**TEXT BLOCK:**
──────────

Those in the community who are against growing marijuana are afraid to speak up, because the growers often have guns, he said. Bosavanh, who is also a pastor, says people come to him instead to complain. "In Laos we had nothing, and we came to the U.S. because we wanted to improve our lives. Most of us are honest, good citizens."

There are no official estimates of how many Laotians grow marijuana on farmland and in backyards, but community leaders say it has become common and blatant — something people talk about openly at the grocery store. Multi-generation families are making enough on marijuana farming to buy houses and cars, Bosavanh said, eventually pushing those who cannot afford such comforts to also start planting pot.

"They say, 'I do it because everyone else does it,'" he said.

Lt. Richard Ko, head of marijuana eradication for the county sheriff's office, said the incentive for growers is great: high grade marijuana can bring up to $2,500 per pound locally and $4,000 per pound out of state. Each plant can produce three to 10 lbs — and plants grown on prime farmland with good soil and irrigation tend to be big.

A farmer could reap millions of dollars per acre growing pot, Ko said, compared to a few hundred dollars per acre growing vegetables. "There's a lot of money to be made in farming marijuana."

──────────

**INFORMATION PROVIDED:**
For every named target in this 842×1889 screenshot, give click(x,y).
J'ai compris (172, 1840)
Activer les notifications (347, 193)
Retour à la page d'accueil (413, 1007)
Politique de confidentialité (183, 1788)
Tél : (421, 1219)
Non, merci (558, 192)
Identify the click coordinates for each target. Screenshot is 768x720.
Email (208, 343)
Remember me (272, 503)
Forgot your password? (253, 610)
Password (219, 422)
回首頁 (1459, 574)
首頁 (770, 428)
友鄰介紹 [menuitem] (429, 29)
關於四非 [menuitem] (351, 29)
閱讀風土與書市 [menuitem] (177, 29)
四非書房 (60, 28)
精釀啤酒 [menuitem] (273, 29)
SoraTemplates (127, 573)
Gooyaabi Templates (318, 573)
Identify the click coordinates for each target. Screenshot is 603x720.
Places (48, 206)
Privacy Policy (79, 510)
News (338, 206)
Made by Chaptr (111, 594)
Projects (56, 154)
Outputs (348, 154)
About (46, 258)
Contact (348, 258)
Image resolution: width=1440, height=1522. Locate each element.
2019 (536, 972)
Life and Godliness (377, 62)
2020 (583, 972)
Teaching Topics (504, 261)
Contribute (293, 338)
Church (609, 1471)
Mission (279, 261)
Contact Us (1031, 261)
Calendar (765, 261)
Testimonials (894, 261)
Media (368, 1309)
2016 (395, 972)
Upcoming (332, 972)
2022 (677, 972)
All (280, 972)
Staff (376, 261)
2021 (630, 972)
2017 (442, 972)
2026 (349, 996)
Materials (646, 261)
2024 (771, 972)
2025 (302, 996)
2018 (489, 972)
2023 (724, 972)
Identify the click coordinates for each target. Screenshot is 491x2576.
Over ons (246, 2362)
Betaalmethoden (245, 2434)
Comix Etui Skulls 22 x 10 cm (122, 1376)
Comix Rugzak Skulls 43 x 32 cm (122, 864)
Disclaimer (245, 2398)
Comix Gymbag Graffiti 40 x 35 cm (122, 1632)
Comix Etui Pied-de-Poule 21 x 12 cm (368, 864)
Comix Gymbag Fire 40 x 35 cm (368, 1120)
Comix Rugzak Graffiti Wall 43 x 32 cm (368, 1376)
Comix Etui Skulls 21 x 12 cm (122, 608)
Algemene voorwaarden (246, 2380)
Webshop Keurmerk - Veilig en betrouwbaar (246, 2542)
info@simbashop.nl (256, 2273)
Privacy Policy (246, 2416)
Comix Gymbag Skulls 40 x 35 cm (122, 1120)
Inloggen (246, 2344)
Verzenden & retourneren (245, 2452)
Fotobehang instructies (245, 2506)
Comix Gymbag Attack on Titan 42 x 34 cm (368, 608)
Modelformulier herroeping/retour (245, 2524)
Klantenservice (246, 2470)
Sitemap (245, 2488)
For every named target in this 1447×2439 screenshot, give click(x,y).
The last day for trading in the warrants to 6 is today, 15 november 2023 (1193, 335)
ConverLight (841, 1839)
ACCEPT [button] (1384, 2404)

──────────

**PROBLEMS AND TASKS:**
**1)** In the passage on marijuana farming, how much can high grade marijuana bring per pound out of state?
**2)** Return each line of the records that contains the word "Rugzak".

**ANSWERS TO THE TASKS:**
**1)** Up to $4,000 per pound.

**2)**
Comix Rugzak Skulls 43 x 32 cm (122, 864)
Comix Rugzak Graffiti Wall 43 x 32 cm (368, 1376)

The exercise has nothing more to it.